PROVIDED PASSAGE>
***
Episode 2 has a much different approach. Rather than allowing a rapist to speak and perhaps glorify his own crime, the focus is on the victims, the standard procedure for a rape investigation, and the politics behind rape-kit testing in this country.
The statistics for rape in the US show a staggering amount of these types of crimes being committed. According to RAINN, one out every six American women have been the victim of a rape or attempted rape within her lifetime, and one out of every 33 men are victims of attempted or completed rape. Both of those numbers are in the millions. So when this show states that 98% of rapists go unpunished, it’s pretty clear that our justice system and our society have a blind spot when it comes to rape and rape victims.
Thanks to the #MeToo movement, more light is being shed on women and their stories of sexual assault and harassment, but that only covers the small number of rapes that are actually reported. So many more victims never come forward. This particular episode might be the most important of the series because of the straightforward nature in which victims are portrayed as well as the facts of how and what kind of support is needed once a victim comes forward.
Episode 3: “Doctor Love”
***
Collected data:

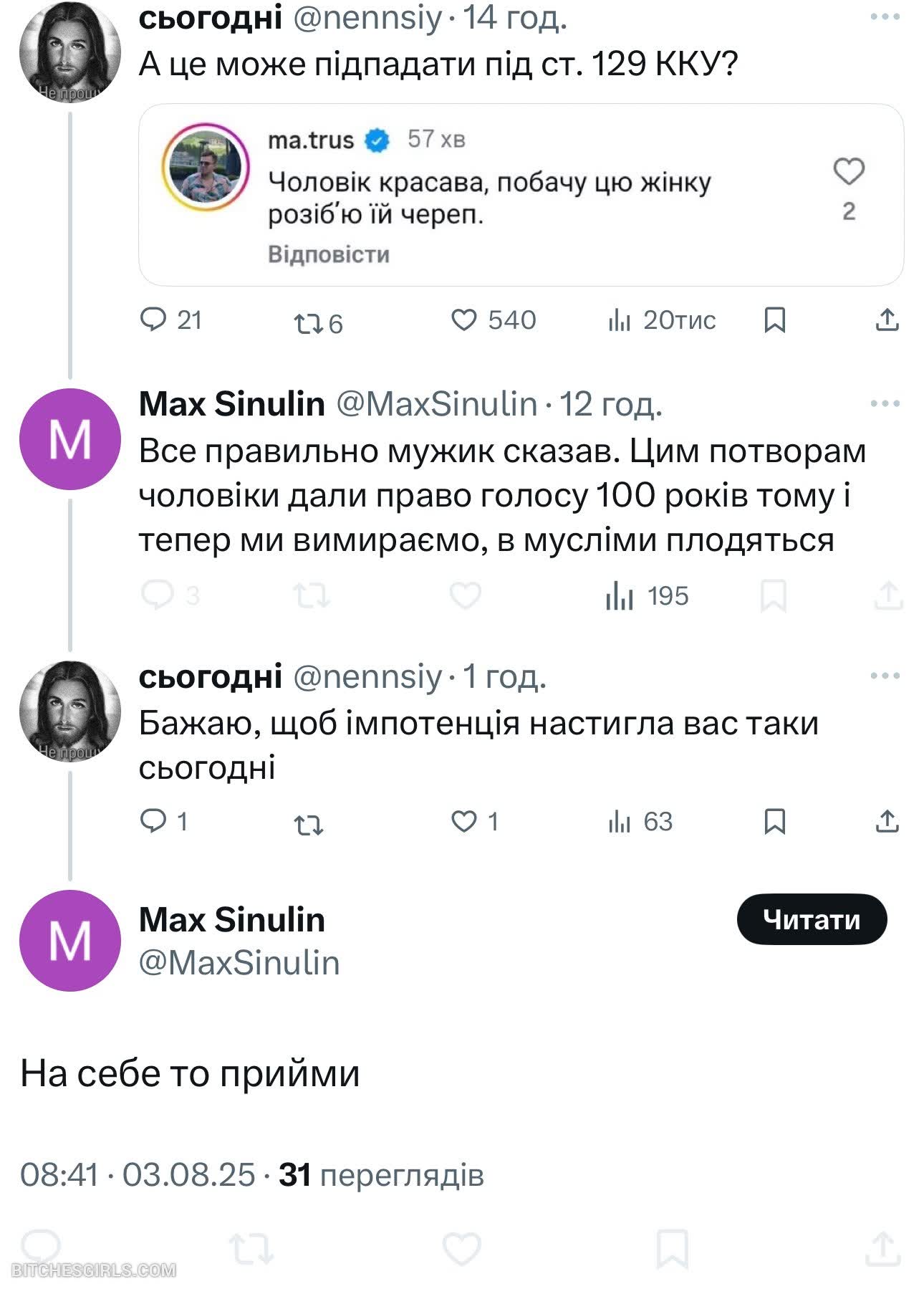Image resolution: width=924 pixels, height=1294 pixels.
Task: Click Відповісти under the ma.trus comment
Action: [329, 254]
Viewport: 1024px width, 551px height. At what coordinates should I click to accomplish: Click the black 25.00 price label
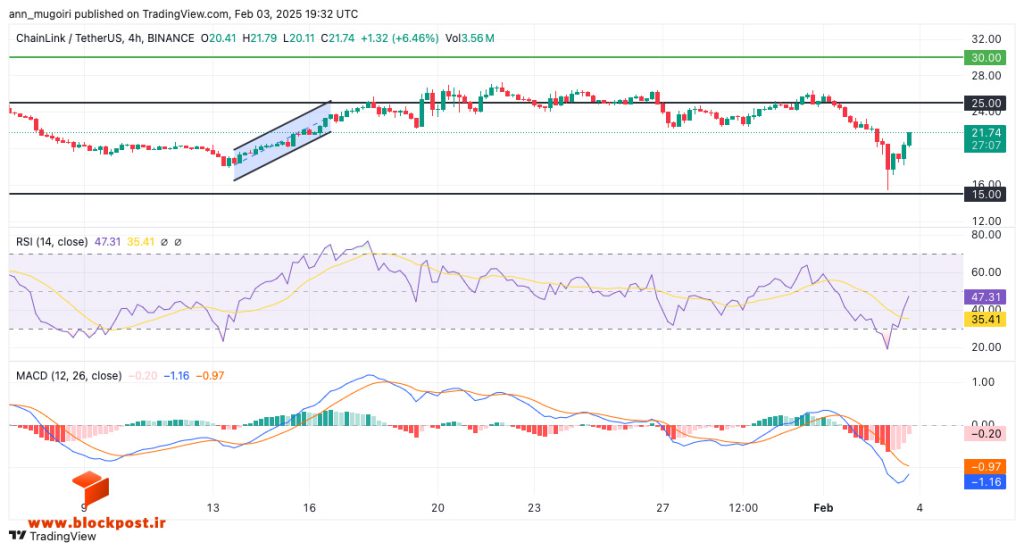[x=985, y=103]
***
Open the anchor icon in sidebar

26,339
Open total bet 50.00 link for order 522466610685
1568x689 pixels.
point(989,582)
***
ASSIGNMENT> Rewrite the review passage between "Episode 2 has" and "in this country.", inclusive, replacing "approach" with "method".

SOLUTION FOR THIS PROBLEM>
Episode 2 has a much different method. Rather than allowing a rapist to speak and perhaps glorify his own crime, the focus is on the victims, the standard procedure for a rape investigation, and the politics behind rape-kit testing in this country.